Pyrethroid insecticides are commonly used to target agricultural pests, such as boll weevils. Lambda-cyhalothrin, also known as LCT,  is a common pyrethroid insecticide that is ineffective at controlling aphid populations. Laboratory experiments involving breeding generations of Eriopis connexa under increasing concentrations of lambda-cyhalothrin result in pyrethroid-resistant Eriopis connexa individuals. Later studies revealed pyrethroid resistance follows autosomal and semi-dominant inheritance patterns in this beetle species. This phenotype is associated with enhanced detoxification enzyme activity, which corresponds to the neurotoxic properties of pyrethroid insecticides. Furthermore, the pyrethroid resistance is not restricted to a single insecticide (such as LCT) and instead applies to multiple types of pyrethroid insecticides.

===Effect of pyrethroid insecticide resistance on reproductive success===
Selection pressure for resistance can lead to reduced performance in which resistant individuals are at a disadvantage when the selection pressure is removed. In the case of Eriopis connexa and pyrethroid resistance, the resistant phenotype is associated with decreased reproductive success. Pyrethroid-resistant females exhibit delayed egg-laying and reduced fecundity. Since pyrethroid resistance is not associated with an identifiable physical trait, females show no preference for or against it. Because sperm mixing is present in this species, some researchers suggest the first-generation offspring between a population of pyrethroid-susceptible Eriopis connexa and a released population of pyrethroid-resistant individuals will result in half of the offspring having the pyrethroid-resistant phenotype. Pyrethroid resistance is also associated with behavioral changes in Eriopis connexa, in which individuals take longer times to interact, females shake their body for a longer time prior to copulation, and males and females mate less frequently than the pyrethroid-susceptible individuals.
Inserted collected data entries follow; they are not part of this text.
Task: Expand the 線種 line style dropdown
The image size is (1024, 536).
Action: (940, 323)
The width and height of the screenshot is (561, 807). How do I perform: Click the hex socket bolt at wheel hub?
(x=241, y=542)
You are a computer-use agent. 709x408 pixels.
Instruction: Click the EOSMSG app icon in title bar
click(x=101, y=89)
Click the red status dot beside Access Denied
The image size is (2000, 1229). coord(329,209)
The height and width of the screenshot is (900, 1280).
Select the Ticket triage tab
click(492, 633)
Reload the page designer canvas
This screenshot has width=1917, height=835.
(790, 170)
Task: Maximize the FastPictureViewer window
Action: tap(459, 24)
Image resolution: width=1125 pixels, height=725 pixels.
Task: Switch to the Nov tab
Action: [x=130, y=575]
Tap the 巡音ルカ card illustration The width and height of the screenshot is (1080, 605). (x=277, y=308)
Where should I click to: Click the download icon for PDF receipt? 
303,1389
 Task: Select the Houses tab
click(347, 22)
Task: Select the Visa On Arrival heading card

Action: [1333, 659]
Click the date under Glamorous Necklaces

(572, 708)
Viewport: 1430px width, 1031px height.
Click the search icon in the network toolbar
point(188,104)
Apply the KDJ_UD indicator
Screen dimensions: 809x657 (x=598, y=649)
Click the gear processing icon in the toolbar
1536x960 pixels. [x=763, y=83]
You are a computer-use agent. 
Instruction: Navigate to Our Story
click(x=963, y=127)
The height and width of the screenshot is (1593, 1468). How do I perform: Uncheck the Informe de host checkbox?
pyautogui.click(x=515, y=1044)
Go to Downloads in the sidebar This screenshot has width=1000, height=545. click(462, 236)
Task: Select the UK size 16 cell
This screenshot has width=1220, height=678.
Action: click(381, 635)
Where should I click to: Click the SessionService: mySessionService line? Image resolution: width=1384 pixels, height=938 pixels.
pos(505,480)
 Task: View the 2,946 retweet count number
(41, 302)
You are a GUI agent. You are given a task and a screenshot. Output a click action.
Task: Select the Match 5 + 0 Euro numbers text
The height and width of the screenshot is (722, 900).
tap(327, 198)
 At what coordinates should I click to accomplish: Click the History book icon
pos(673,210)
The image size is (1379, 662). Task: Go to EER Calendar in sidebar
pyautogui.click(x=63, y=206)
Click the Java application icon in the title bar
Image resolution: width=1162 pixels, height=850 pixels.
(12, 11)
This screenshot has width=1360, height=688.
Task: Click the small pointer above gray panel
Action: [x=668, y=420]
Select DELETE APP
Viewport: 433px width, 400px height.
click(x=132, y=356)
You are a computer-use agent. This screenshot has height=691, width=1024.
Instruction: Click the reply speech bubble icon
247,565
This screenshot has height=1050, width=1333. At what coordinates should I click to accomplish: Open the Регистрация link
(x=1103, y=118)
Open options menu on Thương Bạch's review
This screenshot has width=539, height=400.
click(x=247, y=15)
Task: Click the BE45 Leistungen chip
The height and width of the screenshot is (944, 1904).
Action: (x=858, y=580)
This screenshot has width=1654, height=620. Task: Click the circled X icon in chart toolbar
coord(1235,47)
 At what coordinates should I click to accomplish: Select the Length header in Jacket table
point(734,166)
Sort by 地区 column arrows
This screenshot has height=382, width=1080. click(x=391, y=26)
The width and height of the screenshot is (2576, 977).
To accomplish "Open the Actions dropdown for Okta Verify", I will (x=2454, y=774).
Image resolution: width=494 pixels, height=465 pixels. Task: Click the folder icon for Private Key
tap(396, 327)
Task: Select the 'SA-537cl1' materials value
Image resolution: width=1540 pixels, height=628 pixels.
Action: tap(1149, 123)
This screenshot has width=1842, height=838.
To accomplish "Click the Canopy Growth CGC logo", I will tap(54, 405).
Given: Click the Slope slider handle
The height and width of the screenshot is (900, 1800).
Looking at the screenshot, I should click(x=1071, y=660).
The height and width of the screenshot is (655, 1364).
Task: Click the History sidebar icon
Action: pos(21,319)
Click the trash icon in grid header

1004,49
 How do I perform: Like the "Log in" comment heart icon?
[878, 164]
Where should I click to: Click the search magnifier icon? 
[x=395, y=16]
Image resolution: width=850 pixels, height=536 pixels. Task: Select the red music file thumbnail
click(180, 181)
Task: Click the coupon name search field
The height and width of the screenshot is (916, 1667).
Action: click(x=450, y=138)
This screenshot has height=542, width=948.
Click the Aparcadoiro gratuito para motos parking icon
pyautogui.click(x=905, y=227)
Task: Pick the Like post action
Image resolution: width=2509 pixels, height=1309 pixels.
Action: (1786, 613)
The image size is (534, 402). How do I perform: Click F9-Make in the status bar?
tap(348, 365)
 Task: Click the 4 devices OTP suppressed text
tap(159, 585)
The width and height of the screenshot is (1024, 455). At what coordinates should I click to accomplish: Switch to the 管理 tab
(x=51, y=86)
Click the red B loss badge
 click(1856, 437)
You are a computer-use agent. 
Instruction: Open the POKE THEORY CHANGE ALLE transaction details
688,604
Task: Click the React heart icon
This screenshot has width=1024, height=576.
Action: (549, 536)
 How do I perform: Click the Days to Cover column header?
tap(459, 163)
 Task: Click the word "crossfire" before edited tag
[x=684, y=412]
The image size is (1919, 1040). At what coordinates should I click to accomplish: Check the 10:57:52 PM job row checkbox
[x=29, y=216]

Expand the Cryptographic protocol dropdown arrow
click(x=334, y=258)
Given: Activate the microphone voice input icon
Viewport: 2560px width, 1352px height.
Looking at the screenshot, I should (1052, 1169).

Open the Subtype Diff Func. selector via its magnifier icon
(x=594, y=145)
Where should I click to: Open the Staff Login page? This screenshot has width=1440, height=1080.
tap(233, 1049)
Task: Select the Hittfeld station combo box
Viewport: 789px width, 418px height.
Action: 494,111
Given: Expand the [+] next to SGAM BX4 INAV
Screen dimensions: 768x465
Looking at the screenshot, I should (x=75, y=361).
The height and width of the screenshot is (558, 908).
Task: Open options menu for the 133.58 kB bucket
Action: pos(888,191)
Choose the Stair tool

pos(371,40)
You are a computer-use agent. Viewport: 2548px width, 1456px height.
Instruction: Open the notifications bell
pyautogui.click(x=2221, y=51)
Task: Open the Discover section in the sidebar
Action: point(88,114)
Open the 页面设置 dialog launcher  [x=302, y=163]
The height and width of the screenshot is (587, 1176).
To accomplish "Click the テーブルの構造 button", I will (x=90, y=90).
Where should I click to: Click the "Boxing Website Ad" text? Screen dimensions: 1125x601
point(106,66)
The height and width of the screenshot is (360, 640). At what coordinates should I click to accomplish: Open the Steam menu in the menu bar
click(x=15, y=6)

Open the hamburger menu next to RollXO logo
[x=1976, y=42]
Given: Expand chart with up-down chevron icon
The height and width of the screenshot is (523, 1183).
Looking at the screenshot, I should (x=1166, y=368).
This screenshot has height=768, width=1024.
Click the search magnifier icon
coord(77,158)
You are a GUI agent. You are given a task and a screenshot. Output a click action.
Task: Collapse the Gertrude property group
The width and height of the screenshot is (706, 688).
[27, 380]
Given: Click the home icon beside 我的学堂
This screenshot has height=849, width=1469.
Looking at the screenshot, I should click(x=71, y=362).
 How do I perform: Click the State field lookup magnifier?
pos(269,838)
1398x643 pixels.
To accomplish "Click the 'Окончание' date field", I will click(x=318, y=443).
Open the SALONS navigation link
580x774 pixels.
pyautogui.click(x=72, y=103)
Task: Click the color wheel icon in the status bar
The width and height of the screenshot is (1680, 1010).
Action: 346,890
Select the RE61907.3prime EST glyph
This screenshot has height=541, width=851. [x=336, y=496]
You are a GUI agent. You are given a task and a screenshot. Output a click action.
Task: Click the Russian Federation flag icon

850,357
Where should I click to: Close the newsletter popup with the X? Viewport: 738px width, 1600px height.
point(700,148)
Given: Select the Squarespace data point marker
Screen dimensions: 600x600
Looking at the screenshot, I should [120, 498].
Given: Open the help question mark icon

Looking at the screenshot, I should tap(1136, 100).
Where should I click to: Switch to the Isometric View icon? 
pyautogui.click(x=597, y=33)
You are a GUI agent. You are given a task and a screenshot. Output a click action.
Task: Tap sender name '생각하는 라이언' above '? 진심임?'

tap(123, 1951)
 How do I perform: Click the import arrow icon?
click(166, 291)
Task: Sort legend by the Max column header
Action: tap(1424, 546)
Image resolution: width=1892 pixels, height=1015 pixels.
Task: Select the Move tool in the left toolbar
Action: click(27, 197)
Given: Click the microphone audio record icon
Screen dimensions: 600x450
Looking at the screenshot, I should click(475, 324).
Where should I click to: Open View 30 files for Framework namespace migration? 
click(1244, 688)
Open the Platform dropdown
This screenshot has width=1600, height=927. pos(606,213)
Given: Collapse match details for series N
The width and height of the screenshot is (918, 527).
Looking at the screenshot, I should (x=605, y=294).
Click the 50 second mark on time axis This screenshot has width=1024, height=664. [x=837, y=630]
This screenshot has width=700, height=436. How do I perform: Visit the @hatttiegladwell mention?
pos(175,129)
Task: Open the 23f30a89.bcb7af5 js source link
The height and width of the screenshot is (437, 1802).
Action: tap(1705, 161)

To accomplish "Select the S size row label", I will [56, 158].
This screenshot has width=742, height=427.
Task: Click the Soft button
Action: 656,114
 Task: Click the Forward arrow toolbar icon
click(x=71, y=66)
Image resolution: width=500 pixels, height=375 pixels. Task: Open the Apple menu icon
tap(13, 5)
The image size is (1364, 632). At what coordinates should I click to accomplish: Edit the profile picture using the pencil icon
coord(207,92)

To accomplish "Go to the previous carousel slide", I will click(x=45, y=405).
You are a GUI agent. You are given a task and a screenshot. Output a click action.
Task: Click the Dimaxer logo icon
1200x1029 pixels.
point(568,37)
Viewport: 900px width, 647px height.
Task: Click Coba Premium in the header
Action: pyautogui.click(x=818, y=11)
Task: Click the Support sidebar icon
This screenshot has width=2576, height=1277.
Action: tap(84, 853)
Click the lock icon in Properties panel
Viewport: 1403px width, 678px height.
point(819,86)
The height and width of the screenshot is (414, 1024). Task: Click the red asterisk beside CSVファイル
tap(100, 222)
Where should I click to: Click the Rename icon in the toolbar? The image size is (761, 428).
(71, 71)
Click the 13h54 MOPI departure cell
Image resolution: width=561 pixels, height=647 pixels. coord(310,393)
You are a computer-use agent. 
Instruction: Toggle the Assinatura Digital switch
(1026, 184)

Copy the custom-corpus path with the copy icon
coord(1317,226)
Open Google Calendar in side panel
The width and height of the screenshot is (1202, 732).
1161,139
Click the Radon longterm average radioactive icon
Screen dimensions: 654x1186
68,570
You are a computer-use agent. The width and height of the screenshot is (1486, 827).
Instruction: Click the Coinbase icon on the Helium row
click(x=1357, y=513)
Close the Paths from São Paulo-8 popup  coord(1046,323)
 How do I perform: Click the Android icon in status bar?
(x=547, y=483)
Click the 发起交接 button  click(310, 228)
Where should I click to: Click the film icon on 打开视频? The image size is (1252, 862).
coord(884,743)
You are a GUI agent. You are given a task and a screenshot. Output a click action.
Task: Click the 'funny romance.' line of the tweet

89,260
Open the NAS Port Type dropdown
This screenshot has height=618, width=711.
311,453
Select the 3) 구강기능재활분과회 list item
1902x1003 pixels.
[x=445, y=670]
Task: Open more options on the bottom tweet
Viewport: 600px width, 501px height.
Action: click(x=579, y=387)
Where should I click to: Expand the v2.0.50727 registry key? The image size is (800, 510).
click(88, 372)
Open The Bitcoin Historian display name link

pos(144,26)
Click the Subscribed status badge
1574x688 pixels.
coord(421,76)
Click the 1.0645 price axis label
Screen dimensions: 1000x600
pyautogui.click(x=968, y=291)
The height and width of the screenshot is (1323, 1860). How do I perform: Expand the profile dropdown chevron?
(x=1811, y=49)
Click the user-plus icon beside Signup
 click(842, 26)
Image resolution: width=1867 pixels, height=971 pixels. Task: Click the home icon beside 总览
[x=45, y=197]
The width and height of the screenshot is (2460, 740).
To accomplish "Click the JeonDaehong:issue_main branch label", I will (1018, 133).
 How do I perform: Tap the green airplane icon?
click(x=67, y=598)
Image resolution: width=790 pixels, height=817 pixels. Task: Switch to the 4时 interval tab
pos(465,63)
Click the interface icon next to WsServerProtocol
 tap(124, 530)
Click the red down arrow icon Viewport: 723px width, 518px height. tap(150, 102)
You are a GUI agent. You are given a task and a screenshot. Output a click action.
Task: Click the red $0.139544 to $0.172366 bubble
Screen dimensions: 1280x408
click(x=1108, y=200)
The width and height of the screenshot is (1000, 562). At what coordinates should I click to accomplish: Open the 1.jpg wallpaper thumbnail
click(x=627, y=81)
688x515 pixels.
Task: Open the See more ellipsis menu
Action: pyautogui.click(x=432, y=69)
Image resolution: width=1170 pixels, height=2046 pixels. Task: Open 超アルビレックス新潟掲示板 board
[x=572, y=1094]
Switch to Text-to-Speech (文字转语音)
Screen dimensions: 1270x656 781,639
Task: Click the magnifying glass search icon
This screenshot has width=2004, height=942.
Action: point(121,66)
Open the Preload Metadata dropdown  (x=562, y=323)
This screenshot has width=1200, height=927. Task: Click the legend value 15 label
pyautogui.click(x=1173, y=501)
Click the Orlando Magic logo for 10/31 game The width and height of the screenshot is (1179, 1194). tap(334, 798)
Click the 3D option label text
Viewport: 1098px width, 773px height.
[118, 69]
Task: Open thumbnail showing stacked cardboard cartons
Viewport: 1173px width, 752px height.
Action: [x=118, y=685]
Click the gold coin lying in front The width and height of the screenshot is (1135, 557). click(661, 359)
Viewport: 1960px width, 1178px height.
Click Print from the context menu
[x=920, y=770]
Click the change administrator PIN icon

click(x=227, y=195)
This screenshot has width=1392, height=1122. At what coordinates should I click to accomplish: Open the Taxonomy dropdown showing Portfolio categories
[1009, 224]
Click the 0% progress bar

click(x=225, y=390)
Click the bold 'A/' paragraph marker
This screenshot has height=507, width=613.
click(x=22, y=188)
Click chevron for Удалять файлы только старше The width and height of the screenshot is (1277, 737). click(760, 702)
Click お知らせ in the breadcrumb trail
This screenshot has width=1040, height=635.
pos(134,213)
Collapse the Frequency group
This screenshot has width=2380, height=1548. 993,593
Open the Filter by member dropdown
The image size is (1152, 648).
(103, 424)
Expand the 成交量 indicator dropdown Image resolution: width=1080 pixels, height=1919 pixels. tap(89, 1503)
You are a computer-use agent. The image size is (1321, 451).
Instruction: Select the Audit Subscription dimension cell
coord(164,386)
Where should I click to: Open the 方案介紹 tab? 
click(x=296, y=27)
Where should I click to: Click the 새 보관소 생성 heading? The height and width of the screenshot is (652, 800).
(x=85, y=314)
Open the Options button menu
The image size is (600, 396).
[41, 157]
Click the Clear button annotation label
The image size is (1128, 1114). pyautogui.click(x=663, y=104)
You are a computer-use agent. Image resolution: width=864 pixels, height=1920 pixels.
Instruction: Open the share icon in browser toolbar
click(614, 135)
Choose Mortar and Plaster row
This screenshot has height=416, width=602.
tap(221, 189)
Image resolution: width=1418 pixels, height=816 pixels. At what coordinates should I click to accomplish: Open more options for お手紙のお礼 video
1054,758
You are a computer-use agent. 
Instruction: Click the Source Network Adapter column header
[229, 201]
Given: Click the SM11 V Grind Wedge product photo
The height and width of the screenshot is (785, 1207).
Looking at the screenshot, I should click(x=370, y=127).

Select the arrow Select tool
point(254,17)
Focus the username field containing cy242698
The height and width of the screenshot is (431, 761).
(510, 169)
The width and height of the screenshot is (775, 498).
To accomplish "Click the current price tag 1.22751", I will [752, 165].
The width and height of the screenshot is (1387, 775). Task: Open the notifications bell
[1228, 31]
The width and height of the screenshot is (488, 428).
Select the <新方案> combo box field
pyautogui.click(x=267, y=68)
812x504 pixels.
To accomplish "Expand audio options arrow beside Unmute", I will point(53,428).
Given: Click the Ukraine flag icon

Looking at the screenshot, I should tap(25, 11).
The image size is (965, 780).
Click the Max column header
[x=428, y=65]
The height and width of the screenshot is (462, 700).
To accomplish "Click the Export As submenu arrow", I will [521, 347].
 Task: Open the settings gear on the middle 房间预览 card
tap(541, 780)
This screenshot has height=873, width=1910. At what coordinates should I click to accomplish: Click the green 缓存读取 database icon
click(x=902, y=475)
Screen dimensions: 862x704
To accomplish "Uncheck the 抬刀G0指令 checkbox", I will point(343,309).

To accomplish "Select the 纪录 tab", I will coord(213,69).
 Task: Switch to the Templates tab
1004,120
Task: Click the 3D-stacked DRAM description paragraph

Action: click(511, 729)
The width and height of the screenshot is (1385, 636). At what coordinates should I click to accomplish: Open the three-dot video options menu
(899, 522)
===Potential issues in utilization of pyrethroid-resistant individuals===
Some researchers suggest ecological mismatches between pyrethroid-resistant Eriopis connexa and agroecosystems will lead to adverse outcomes that won't be discovered through laboratory assays. Other concerns originate in the adaptive cost of resistance incurred by the pyrethroid-resistant females as they may cause pyrethroid-resistant individuals to be replaced by pyrethroid-susceptible populations in extended periods of low pyrethroid usage. Additionally, behavioral studies indicate decreased aggression in pyrethroid-resistant Eriopis connexa individuals, which may harm their efficacy of predation of agricultural pests. Another potential problem of utilizing Eriopis connexa in an integrated pest management scheme is that they forage for food in plant canopies, which can result in greater exposure to sprayed pesticides than even the target pests themselves.